* [DATA FOR PROCESSING]
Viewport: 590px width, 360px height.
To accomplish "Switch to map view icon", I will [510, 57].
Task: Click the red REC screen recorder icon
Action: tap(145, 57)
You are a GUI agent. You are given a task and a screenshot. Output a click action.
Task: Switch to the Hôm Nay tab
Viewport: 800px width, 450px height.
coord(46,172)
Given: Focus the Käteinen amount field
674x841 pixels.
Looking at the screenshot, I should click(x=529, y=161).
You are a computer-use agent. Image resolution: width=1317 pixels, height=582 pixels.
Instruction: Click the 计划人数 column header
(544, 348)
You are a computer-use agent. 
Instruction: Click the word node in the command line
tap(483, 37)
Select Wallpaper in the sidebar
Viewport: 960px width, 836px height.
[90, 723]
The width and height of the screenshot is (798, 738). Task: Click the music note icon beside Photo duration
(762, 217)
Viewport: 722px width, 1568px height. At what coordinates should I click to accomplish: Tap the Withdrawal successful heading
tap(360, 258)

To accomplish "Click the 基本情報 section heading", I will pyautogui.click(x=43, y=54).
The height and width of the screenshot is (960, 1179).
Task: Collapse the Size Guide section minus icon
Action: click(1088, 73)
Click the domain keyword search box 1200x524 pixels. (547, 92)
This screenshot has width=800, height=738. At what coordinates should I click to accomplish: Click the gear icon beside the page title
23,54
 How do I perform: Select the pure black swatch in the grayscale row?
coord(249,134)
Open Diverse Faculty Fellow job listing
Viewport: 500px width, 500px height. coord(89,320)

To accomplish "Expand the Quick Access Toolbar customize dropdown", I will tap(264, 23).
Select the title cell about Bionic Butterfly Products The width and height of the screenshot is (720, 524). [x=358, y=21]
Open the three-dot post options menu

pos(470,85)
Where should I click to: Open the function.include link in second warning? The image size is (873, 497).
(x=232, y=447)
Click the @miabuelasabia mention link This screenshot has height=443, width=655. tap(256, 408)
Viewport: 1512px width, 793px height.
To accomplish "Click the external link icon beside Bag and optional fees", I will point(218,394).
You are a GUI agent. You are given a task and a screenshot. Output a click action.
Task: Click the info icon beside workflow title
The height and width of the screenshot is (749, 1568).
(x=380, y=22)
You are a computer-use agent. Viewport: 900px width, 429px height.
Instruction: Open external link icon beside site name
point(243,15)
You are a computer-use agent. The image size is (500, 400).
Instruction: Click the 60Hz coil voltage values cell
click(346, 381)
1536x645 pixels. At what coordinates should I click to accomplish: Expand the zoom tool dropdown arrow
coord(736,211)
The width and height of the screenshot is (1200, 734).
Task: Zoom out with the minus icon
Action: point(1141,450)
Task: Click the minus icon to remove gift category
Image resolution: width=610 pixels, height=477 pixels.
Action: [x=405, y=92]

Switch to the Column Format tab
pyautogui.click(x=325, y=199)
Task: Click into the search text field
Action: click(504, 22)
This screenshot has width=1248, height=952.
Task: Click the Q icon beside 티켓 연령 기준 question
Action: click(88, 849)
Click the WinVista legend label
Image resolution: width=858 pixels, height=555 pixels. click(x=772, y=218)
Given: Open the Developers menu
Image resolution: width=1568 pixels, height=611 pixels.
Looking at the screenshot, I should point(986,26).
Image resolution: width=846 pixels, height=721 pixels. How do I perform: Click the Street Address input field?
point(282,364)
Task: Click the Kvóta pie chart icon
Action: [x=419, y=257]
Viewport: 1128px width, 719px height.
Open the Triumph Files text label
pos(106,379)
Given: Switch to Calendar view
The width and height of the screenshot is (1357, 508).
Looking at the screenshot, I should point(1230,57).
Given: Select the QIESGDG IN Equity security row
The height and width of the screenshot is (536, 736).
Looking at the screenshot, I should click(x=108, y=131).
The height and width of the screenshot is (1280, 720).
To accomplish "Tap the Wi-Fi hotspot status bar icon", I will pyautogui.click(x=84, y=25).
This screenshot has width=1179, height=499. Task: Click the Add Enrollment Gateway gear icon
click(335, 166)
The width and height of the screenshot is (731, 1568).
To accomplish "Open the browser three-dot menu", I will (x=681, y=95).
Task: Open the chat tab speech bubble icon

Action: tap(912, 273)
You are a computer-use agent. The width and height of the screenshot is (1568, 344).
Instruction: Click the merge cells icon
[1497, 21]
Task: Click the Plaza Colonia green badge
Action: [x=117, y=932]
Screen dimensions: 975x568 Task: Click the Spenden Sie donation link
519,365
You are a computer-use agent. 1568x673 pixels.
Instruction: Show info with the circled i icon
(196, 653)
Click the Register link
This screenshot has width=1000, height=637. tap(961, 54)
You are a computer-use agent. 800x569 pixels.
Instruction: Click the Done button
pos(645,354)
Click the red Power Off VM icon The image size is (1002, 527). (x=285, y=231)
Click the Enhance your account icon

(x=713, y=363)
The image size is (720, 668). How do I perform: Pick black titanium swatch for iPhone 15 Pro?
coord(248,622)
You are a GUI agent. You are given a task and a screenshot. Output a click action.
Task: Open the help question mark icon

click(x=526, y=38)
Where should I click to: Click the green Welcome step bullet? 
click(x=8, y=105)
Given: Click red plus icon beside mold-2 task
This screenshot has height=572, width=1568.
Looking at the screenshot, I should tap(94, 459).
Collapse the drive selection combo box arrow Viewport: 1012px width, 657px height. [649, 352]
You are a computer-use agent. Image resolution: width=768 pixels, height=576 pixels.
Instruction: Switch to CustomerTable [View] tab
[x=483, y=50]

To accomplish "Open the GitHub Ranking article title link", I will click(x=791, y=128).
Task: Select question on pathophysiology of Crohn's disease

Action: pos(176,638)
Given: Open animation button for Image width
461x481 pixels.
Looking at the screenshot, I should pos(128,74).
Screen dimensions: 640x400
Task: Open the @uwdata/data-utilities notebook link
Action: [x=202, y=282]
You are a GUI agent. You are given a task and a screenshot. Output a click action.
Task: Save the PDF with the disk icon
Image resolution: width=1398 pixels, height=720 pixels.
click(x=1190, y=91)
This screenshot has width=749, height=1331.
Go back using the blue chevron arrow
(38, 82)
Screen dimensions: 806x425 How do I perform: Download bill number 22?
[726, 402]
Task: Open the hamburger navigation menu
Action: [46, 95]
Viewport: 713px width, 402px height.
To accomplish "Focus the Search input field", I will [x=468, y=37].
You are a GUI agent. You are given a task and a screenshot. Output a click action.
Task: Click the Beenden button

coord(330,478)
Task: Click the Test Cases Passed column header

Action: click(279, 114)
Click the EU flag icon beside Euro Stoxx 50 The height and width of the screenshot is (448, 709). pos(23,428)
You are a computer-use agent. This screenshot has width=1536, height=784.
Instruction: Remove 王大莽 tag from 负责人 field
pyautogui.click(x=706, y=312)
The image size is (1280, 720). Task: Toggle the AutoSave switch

* [INSTRUCTIONS TO FOLLOW] Word for word, set down all the lines above.

* [RESULT FOR THIS TASK]
Viewport: 590px width, 360px height.
To accomplish "Switch to map view icon", I will [510, 57].
Task: Click the red REC screen recorder icon
Action: tap(145, 57)
You are a GUI agent. You are given a task and a screenshot. Output a click action.
Task: Switch to the Hôm Nay tab
Viewport: 800px width, 450px height.
coord(46,172)
Given: Focus the Käteinen amount field
674x841 pixels.
Looking at the screenshot, I should click(x=529, y=161).
You are a computer-use agent. Image resolution: width=1317 pixels, height=582 pixels.
Instruction: Click the 计划人数 column header
(544, 348)
You are a computer-use agent. 
Instruction: Click the word node in the command line
tap(483, 37)
Select Wallpaper in the sidebar
Viewport: 960px width, 836px height.
[90, 723]
The width and height of the screenshot is (798, 738). Task: Click the music note icon beside Photo duration
(762, 217)
Viewport: 722px width, 1568px height. At what coordinates should I click to accomplish: Tap the Withdrawal successful heading
tap(360, 258)

To accomplish "Click the 基本情報 section heading", I will pyautogui.click(x=43, y=54).
The height and width of the screenshot is (960, 1179).
Task: Collapse the Size Guide section minus icon
Action: click(1088, 73)
Click the domain keyword search box 1200x524 pixels. (547, 92)
This screenshot has width=800, height=738. At what coordinates should I click to accomplish: Click the gear icon beside the page title
23,54
 How do I perform: Select the pure black swatch in the grayscale row?
coord(249,134)
Open Diverse Faculty Fellow job listing
Viewport: 500px width, 500px height. coord(89,320)

To accomplish "Expand the Quick Access Toolbar customize dropdown", I will tap(264, 23).
Select the title cell about Bionic Butterfly Products The width and height of the screenshot is (720, 524). [x=358, y=21]
Open the three-dot post options menu

pos(470,85)
Where should I click to: Open the function.include link in second warning? The image size is (873, 497).
(x=232, y=447)
Click the @miabuelasabia mention link This screenshot has height=443, width=655. tap(256, 408)
Viewport: 1512px width, 793px height.
To accomplish "Click the external link icon beside Bag and optional fees", I will point(218,394).
You are a GUI agent. You are given a task and a screenshot. Output a click action.
Task: Click the info icon beside workflow title
The height and width of the screenshot is (749, 1568).
(x=380, y=22)
You are a computer-use agent. Viewport: 900px width, 429px height.
Instruction: Open external link icon beside site name
point(243,15)
You are a computer-use agent. The image size is (500, 400).
Instruction: Click the 60Hz coil voltage values cell
click(346, 381)
1536x645 pixels. At what coordinates should I click to accomplish: Expand the zoom tool dropdown arrow
coord(736,211)
The width and height of the screenshot is (1200, 734).
Task: Zoom out with the minus icon
Action: point(1141,450)
Task: Click the minus icon to remove gift category
Image resolution: width=610 pixels, height=477 pixels.
Action: [x=405, y=92]

Switch to the Column Format tab
pyautogui.click(x=325, y=199)
Task: Click into the search text field
Action: click(504, 22)
This screenshot has width=1248, height=952.
Task: Click the Q icon beside 티켓 연령 기준 question
Action: click(88, 849)
Click the WinVista legend label
Image resolution: width=858 pixels, height=555 pixels. click(x=772, y=218)
Given: Open the Developers menu
Image resolution: width=1568 pixels, height=611 pixels.
Looking at the screenshot, I should point(986,26).
Image resolution: width=846 pixels, height=721 pixels. How do I perform: Click the Street Address input field?
point(282,364)
Task: Click the Kvóta pie chart icon
Action: [x=419, y=257]
Viewport: 1128px width, 719px height.
Open the Triumph Files text label
pos(106,379)
Given: Switch to Calendar view
The width and height of the screenshot is (1357, 508).
Looking at the screenshot, I should point(1230,57).
Given: Select the QIESGDG IN Equity security row
The height and width of the screenshot is (536, 736).
Looking at the screenshot, I should click(x=108, y=131).
The height and width of the screenshot is (1280, 720).
To accomplish "Tap the Wi-Fi hotspot status bar icon", I will pyautogui.click(x=84, y=25).
This screenshot has width=1179, height=499. Task: Click the Add Enrollment Gateway gear icon
click(335, 166)
The width and height of the screenshot is (731, 1568).
To accomplish "Open the browser three-dot menu", I will (x=681, y=95).
Task: Open the chat tab speech bubble icon

Action: tap(912, 273)
You are a computer-use agent. The width and height of the screenshot is (1568, 344).
Instruction: Click the merge cells icon
[1497, 21]
Task: Click the Plaza Colonia green badge
Action: [x=117, y=932]
Screen dimensions: 975x568 Task: Click the Spenden Sie donation link
519,365
You are a computer-use agent. 1568x673 pixels.
Instruction: Show info with the circled i icon
(196, 653)
Click the Register link
This screenshot has width=1000, height=637. tap(961, 54)
You are a computer-use agent. 800x569 pixels.
Instruction: Click the Done button
pos(645,354)
Click the red Power Off VM icon The image size is (1002, 527). (x=285, y=231)
Click the Enhance your account icon

(x=713, y=363)
The image size is (720, 668). How do I perform: Pick black titanium swatch for iPhone 15 Pro?
coord(248,622)
You are a GUI agent. You are given a task and a screenshot. Output a click action.
Task: Open the help question mark icon

click(x=526, y=38)
Where should I click to: Click the green Welcome step bullet? 
click(x=8, y=105)
Given: Click red plus icon beside mold-2 task
This screenshot has height=572, width=1568.
Looking at the screenshot, I should tap(94, 459).
Collapse the drive selection combo box arrow Viewport: 1012px width, 657px height. [649, 352]
You are a computer-use agent. Image resolution: width=768 pixels, height=576 pixels.
Instruction: Switch to CustomerTable [View] tab
[x=483, y=50]

To accomplish "Open the GitHub Ranking article title link", I will click(x=791, y=128).
Task: Select question on pathophysiology of Crohn's disease

Action: pos(176,638)
Given: Open animation button for Image width
461x481 pixels.
Looking at the screenshot, I should pos(128,74).
Screen dimensions: 640x400
Task: Open the @uwdata/data-utilities notebook link
Action: [x=202, y=282]
You are a GUI agent. You are given a task and a screenshot. Output a click action.
Task: Save the PDF with the disk icon
Image resolution: width=1398 pixels, height=720 pixels.
click(x=1190, y=91)
This screenshot has width=749, height=1331.
Go back using the blue chevron arrow
(38, 82)
Screen dimensions: 806x425 How do I perform: Download bill number 22?
[726, 402]
Task: Open the hamburger navigation menu
Action: [46, 95]
Viewport: 713px width, 402px height.
To accomplish "Focus the Search input field", I will [x=468, y=37].
You are a GUI agent. You are given a task and a screenshot. Output a click action.
Task: Click the Beenden button

coord(330,478)
Task: Click the Test Cases Passed column header

Action: click(279, 114)
Click the EU flag icon beside Euro Stoxx 50 The height and width of the screenshot is (448, 709). pos(23,428)
You are a computer-use agent. This screenshot has width=1536, height=784.
Instruction: Remove 王大莽 tag from 负责人 field
pyautogui.click(x=706, y=312)
The image size is (1280, 720). Task: Toggle the AutoSave switch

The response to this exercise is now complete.